## What is being asked
Write down each of the records again, exactly and in full.

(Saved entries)
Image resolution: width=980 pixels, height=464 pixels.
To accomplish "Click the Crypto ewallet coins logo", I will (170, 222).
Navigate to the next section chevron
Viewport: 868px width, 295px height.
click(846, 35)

## Output below
Image resolution: width=980 pixels, height=464 pixels.
To accomplish "Click the Crypto ewallet coins logo", I will (170, 222).
Navigate to the next section chevron
Viewport: 868px width, 295px height.
click(846, 35)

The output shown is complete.